Each layer is independently testable; tests mock at the data-loader boundary so real
service + router code runs against known fixtures.
Single-page-per-island. Every Astro page renders exactly one
client:only="react" component that wraps an AuthenticatedLayout. Two
islands on a page would mean two React trees with disjoint Auth0 / QueryClient /
nanostore contexts: a class of bug we ran into early and locked out structurally.
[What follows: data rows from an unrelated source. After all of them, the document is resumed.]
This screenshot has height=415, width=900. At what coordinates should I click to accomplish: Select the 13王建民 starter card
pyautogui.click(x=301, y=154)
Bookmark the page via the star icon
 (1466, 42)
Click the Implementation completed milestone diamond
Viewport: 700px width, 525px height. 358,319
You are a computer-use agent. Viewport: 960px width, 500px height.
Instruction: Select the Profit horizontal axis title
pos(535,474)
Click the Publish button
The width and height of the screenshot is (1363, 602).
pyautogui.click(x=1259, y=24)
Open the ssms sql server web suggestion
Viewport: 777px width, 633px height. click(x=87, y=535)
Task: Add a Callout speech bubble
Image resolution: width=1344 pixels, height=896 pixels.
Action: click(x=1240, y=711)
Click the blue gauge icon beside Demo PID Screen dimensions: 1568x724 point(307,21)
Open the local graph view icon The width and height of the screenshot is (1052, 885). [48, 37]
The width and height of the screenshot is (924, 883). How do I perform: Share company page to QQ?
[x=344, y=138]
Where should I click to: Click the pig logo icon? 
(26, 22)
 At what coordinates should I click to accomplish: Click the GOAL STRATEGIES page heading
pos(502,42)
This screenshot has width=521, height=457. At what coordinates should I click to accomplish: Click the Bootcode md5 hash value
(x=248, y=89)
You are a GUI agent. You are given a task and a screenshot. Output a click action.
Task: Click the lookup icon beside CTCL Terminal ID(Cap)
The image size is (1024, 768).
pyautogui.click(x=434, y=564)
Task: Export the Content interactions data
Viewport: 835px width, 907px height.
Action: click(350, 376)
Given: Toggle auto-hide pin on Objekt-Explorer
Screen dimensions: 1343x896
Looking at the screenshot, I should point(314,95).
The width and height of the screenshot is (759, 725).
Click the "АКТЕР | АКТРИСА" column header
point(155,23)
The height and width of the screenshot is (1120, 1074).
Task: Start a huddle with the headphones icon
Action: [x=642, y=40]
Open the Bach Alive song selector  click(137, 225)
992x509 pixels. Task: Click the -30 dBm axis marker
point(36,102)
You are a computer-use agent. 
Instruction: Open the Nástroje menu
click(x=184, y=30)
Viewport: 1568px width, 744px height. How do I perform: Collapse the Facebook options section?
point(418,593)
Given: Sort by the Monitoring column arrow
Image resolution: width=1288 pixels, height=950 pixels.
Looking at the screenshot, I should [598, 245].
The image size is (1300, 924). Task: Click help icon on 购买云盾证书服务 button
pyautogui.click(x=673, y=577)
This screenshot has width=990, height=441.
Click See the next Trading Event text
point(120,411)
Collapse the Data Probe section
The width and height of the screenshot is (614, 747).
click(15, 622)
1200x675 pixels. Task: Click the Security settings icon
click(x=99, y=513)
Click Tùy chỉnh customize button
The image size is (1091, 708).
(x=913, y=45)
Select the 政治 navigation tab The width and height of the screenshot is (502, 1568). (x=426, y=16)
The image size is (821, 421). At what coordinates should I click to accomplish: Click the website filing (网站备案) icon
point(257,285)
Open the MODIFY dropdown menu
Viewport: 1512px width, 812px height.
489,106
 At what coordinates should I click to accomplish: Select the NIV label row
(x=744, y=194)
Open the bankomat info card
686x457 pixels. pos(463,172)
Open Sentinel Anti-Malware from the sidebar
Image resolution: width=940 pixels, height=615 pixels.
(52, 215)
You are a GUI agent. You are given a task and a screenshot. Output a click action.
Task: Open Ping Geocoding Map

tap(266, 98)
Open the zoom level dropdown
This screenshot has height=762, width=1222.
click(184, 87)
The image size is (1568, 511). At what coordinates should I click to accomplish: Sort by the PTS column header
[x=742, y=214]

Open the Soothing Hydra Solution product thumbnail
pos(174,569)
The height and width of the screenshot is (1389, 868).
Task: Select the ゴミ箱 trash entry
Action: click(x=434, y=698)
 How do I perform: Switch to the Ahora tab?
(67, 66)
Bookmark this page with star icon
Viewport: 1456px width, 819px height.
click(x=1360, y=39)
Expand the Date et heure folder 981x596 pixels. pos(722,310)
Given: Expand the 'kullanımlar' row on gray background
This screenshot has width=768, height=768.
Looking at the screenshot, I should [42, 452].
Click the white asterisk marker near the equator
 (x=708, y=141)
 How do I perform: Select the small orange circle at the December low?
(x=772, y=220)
Snapshot-immutable analysis runs. The Analyse module (the last
major piece, currently in build) runs four engine modules (buildings, activities,
cemeteries, administration) against a shared cached data loader. Each run's input
config and output blob are persisted together (gzipped JSON in the
analysis_runs.results column), so two runs can be diffed to explain
why their outputs differ. Outputs are parity-tested against a fixture from the
legacy R app so we know the new engines agree with the old ones to within tolerance.
Where things stand today
17 modules are migrated and live on the new platform. The Analyse module's four sub-engines are implemented and parity-tested; the remaining work is the parsonages engine and the cross-module summary. 271 backend tests pass (non-integration). The access matrix is locked behind a parametrised test suite covering 11 user personas against 13 endpoint groups (149 tests total) so no permission regression can ship without flagging itself.
DragonflyDB hit rates run above 95%. Sub-second response times across every migrated module. The legacy R app is on a defined sunset path; we expect it switched off within the next two quarters.
What I think this case shows
Three things, mostly:
- Optimisation first, rewrite later (or never). The R Shiny app got twelve months of focused performance and infrastructure work before any rewrite began. The 50-second login was 18 seconds before a single FastAPI route existed. The optimisation wins were the headline outcome; the rewrite is the natural follow-on once the architecture itself is the bottleneck.
- A 26× build-time win is the most valuable optimisation you can do for a small team, because it changes how the team works. Shipping monthly versus shipping daily isn't 30× faster delivery; it's a different culture.
- The "boring" stack is the right answer for a 10-year platform. FastAPI + Polars + Astro + React isn't novel. It's specifically chosen because it can be built on for many years without bet-the-company technology decisions.